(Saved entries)

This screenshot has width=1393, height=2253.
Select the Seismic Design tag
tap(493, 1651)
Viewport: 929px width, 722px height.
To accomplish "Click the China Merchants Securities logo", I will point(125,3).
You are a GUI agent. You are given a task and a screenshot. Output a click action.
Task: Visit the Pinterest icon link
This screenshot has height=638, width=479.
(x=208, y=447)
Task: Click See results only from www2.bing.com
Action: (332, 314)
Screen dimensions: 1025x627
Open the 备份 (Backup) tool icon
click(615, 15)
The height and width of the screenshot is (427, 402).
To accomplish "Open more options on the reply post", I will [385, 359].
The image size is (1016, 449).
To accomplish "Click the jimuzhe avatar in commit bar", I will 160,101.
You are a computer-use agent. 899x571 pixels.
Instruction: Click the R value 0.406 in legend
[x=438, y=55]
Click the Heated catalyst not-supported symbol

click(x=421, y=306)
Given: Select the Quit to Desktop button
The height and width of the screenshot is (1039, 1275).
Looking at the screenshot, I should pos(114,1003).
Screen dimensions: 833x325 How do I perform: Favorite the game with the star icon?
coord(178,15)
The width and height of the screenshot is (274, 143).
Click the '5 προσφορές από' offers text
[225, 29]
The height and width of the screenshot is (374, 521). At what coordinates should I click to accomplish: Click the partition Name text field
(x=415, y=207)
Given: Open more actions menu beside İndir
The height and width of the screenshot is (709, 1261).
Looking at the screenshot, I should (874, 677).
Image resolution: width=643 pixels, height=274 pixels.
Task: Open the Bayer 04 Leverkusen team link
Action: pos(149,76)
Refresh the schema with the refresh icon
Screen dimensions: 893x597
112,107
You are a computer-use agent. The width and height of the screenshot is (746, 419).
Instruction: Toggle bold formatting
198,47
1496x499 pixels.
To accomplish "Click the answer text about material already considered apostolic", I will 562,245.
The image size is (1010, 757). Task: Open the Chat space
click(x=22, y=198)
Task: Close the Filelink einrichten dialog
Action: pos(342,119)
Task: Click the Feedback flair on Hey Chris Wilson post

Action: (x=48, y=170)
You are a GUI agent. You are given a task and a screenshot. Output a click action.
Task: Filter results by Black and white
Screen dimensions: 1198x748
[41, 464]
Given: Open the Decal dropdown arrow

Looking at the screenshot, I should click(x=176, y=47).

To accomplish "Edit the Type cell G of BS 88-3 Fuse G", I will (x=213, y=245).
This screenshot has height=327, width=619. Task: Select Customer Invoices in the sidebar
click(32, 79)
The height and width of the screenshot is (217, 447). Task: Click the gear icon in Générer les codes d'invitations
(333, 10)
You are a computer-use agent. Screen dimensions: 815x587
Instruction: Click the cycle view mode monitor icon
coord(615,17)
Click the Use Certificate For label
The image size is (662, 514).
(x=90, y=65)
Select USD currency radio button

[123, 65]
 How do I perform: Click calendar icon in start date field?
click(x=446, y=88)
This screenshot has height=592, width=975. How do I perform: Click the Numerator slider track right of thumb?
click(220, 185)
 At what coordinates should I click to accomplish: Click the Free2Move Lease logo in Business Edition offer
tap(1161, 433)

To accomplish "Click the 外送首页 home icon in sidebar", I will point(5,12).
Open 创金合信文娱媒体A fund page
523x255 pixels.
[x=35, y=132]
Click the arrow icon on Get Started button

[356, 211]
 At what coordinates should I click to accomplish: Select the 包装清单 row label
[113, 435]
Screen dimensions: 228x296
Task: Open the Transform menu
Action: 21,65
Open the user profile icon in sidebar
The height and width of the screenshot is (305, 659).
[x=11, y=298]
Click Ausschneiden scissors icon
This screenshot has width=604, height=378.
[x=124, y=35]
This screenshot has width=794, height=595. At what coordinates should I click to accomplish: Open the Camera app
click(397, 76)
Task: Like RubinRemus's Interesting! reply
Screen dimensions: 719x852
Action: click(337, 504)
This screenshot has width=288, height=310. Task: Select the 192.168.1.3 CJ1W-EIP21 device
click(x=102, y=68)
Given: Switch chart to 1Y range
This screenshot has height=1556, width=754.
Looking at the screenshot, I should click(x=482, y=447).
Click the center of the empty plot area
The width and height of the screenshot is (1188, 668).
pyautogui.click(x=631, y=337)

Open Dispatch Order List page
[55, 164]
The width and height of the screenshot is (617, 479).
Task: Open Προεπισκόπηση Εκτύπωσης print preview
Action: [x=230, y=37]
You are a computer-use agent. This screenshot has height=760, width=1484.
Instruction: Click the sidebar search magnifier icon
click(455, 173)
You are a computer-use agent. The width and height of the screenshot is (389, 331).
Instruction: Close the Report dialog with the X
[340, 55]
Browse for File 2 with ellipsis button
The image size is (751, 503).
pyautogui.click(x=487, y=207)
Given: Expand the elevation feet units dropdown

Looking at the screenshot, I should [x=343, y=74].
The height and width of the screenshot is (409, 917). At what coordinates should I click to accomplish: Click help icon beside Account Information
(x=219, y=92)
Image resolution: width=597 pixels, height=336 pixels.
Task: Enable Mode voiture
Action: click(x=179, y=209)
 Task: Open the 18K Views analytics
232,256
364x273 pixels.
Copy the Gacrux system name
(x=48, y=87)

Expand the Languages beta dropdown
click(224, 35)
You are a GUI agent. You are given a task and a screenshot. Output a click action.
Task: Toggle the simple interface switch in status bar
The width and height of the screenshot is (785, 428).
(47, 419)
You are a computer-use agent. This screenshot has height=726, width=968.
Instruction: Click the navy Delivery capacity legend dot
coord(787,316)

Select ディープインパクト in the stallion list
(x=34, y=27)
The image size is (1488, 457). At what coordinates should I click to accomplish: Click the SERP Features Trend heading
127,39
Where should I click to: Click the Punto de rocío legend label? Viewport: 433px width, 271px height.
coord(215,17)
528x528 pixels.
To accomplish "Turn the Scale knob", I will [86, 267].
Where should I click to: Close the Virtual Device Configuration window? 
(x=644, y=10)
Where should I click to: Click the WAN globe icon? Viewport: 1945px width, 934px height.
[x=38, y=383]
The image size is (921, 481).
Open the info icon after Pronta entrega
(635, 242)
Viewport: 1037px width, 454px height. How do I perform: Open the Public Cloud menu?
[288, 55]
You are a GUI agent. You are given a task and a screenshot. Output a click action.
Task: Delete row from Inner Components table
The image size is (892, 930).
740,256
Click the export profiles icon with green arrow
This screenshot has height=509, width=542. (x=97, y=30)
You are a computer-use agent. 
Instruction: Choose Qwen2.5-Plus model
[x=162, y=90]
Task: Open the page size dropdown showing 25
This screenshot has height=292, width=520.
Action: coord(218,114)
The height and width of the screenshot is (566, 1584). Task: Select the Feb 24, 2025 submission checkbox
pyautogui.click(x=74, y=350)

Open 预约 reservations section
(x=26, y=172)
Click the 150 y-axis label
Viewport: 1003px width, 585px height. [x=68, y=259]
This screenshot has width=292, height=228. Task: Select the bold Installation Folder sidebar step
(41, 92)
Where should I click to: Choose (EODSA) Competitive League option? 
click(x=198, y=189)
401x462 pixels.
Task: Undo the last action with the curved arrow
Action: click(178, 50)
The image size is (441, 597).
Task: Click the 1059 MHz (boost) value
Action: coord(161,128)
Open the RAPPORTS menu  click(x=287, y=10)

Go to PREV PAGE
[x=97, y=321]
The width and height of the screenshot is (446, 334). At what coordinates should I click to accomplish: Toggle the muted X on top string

__TASK ITEM__:
Scan the entries and show every line in which the word "computer" is found.

__OUTPUT OF THE TASK__:
You are a computer-use agent. 899x571 pixels.
You are a computer-use agent. The width and height of the screenshot is (746, 419).
You are a computer-use agent. Screen dimensions: 815x587
You are a computer-use agent. This screenshot has height=760, width=1484.
You are a computer-use agent. The width and height of the screenshot is (389, 331).
You are a computer-use agent. This screenshot has height=726, width=968.
You are a computer-use agent. 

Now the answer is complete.